Content starts
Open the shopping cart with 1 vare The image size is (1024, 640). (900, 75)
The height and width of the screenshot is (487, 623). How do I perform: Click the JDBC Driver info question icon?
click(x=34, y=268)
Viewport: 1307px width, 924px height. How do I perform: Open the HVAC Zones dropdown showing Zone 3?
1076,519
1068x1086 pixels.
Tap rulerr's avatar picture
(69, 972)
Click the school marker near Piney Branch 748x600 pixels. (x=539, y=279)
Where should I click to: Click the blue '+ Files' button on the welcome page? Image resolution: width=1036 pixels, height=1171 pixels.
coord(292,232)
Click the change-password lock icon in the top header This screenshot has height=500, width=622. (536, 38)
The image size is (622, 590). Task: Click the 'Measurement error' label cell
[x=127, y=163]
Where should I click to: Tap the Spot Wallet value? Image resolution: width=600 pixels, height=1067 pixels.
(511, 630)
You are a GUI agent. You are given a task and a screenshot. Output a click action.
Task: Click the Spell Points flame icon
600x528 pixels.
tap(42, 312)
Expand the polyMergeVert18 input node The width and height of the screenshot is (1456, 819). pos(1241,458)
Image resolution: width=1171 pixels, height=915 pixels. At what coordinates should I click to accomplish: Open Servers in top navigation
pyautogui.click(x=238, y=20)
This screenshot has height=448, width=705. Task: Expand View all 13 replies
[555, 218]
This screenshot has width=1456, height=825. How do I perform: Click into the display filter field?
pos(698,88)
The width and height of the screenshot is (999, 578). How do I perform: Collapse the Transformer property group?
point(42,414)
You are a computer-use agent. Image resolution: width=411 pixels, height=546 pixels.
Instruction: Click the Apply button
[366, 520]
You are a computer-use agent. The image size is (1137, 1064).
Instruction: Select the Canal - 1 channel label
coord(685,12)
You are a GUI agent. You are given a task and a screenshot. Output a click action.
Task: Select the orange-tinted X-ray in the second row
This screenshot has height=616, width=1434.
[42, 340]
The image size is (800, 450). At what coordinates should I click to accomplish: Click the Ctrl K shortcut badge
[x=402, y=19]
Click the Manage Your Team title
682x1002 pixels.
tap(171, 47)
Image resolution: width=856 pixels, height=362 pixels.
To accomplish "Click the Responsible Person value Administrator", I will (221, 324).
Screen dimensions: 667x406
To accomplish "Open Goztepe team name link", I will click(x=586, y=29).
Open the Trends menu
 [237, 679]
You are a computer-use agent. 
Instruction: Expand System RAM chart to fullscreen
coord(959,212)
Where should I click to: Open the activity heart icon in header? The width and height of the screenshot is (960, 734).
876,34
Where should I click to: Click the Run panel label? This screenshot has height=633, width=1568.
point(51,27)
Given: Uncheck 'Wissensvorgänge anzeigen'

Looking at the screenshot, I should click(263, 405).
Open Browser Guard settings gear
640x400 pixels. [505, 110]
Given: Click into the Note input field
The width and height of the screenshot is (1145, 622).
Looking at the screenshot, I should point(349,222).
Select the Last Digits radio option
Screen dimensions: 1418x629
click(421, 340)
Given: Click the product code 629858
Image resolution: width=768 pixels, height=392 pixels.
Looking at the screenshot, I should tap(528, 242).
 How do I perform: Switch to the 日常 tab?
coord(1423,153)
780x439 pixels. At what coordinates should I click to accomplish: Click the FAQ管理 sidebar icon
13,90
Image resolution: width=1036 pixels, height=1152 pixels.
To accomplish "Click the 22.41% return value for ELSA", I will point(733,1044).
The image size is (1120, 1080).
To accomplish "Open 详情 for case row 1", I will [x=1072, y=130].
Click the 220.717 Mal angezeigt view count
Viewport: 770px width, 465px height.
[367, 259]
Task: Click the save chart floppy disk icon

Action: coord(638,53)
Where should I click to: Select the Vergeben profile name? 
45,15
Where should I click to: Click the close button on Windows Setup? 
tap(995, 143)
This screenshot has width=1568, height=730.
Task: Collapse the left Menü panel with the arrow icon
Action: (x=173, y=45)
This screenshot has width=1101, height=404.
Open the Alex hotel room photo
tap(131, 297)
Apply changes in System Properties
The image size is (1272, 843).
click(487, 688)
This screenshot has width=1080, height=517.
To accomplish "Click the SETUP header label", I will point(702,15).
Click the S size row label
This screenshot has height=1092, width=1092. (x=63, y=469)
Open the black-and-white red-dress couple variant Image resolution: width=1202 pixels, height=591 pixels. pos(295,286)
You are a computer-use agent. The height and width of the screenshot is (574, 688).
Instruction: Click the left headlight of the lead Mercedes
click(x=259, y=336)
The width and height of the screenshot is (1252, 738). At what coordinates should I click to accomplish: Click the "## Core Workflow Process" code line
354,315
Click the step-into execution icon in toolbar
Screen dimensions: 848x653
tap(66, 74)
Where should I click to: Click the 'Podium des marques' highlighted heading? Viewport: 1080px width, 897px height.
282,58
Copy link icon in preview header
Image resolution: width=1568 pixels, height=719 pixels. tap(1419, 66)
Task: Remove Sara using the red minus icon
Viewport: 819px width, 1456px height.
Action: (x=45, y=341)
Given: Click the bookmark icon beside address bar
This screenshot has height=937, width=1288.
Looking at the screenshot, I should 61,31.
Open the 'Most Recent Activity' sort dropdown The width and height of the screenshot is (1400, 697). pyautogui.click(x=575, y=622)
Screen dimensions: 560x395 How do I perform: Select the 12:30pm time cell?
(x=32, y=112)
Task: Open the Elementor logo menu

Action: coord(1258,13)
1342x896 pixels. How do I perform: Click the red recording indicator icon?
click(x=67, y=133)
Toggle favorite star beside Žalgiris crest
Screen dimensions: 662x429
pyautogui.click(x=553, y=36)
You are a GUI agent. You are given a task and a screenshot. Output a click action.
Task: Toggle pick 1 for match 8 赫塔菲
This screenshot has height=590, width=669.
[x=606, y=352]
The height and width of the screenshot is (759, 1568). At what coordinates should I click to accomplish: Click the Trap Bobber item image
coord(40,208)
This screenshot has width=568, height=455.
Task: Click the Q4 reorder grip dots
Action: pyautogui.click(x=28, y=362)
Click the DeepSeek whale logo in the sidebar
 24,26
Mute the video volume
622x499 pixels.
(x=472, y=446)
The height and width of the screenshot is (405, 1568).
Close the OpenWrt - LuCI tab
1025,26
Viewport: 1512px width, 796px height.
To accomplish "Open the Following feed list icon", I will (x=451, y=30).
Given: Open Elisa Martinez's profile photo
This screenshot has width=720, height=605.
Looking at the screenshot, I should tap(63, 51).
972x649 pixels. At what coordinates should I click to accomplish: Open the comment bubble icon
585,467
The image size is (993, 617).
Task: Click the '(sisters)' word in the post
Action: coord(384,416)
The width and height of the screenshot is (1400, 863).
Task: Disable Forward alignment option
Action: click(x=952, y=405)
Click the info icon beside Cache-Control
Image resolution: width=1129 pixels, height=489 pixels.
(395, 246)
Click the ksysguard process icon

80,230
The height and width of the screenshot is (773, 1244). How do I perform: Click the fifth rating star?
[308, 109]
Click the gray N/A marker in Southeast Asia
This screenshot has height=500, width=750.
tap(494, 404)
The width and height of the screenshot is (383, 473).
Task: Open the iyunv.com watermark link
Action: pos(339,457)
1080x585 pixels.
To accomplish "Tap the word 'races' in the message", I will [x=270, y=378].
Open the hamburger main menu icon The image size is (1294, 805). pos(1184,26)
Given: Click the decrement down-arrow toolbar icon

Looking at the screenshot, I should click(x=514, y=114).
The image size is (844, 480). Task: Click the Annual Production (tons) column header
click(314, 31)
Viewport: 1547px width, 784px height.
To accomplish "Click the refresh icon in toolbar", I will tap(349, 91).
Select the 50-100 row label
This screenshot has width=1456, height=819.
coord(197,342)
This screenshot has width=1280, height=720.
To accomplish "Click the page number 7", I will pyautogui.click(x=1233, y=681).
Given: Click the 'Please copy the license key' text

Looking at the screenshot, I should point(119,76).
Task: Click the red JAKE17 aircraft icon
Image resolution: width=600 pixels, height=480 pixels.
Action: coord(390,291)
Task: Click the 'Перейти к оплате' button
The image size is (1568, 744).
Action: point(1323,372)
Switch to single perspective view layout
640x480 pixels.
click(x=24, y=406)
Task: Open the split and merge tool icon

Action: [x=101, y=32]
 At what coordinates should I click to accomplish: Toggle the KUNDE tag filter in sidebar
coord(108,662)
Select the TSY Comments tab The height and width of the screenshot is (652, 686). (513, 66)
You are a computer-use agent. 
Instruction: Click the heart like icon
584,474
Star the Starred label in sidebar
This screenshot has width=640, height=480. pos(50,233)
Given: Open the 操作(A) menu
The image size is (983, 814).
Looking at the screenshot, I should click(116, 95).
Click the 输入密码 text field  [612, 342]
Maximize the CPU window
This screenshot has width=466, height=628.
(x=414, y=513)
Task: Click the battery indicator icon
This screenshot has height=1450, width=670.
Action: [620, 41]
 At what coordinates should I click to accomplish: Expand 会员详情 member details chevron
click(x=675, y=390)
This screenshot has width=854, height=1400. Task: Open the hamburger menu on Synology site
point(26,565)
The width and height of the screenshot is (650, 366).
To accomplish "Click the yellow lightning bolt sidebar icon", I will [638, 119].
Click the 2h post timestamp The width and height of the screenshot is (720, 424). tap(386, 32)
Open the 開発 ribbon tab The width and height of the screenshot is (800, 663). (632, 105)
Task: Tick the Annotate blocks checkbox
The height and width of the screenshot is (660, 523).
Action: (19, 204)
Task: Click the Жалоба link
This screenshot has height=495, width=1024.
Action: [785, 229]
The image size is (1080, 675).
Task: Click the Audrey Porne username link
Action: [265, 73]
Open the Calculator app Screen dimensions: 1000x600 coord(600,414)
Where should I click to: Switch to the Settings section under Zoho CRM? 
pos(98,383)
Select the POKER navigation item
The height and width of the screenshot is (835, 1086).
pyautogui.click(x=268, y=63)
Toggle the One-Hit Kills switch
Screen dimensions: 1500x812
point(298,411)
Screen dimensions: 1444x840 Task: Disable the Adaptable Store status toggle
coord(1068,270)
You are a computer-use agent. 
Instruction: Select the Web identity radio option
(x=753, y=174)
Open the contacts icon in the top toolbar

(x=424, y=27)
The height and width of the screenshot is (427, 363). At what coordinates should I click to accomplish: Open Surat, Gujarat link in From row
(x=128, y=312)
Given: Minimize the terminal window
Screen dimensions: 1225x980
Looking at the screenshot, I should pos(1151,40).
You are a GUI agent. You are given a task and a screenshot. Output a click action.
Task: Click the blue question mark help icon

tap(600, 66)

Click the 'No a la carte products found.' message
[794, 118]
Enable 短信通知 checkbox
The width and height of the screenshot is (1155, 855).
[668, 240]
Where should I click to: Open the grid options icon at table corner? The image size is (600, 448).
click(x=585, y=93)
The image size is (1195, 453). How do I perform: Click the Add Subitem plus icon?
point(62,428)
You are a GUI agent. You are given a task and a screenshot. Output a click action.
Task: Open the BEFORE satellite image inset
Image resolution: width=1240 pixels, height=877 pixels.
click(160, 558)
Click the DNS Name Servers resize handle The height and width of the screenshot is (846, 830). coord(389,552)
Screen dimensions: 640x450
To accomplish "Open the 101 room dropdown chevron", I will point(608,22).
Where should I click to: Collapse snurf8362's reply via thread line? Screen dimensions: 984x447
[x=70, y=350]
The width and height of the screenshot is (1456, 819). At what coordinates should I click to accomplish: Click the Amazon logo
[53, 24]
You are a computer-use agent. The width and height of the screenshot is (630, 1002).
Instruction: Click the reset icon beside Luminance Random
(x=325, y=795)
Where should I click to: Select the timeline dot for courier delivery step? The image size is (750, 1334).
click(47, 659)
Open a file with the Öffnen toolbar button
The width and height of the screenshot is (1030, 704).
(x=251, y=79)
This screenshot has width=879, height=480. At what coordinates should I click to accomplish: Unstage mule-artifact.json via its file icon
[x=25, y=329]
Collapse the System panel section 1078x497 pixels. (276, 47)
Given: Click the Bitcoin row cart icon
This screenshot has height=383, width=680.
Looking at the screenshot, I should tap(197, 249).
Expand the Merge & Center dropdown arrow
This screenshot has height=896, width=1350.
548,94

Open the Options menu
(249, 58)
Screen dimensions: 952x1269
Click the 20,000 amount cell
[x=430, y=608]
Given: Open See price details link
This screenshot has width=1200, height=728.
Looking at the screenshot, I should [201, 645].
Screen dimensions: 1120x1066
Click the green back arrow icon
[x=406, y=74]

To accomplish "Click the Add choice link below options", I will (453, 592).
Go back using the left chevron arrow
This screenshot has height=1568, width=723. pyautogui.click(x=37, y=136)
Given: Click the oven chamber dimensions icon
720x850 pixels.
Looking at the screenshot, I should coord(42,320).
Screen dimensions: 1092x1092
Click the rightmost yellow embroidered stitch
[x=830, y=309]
Content ends
## [What you have to do]
Starting at the line above that contains "Task: Select the", write out each line exactly until the line that contains "Image resolution: width=856" has been written, and stop there.

## [Answer area]
Task: Select the orange-tinted X-ray in the second row
This screenshot has height=616, width=1434.
[42, 340]
The image size is (800, 450). At what coordinates should I click to accomplish: Click the Ctrl K shortcut badge
[x=402, y=19]
Click the Manage Your Team title
682x1002 pixels.
tap(171, 47)
Image resolution: width=856 pixels, height=362 pixels.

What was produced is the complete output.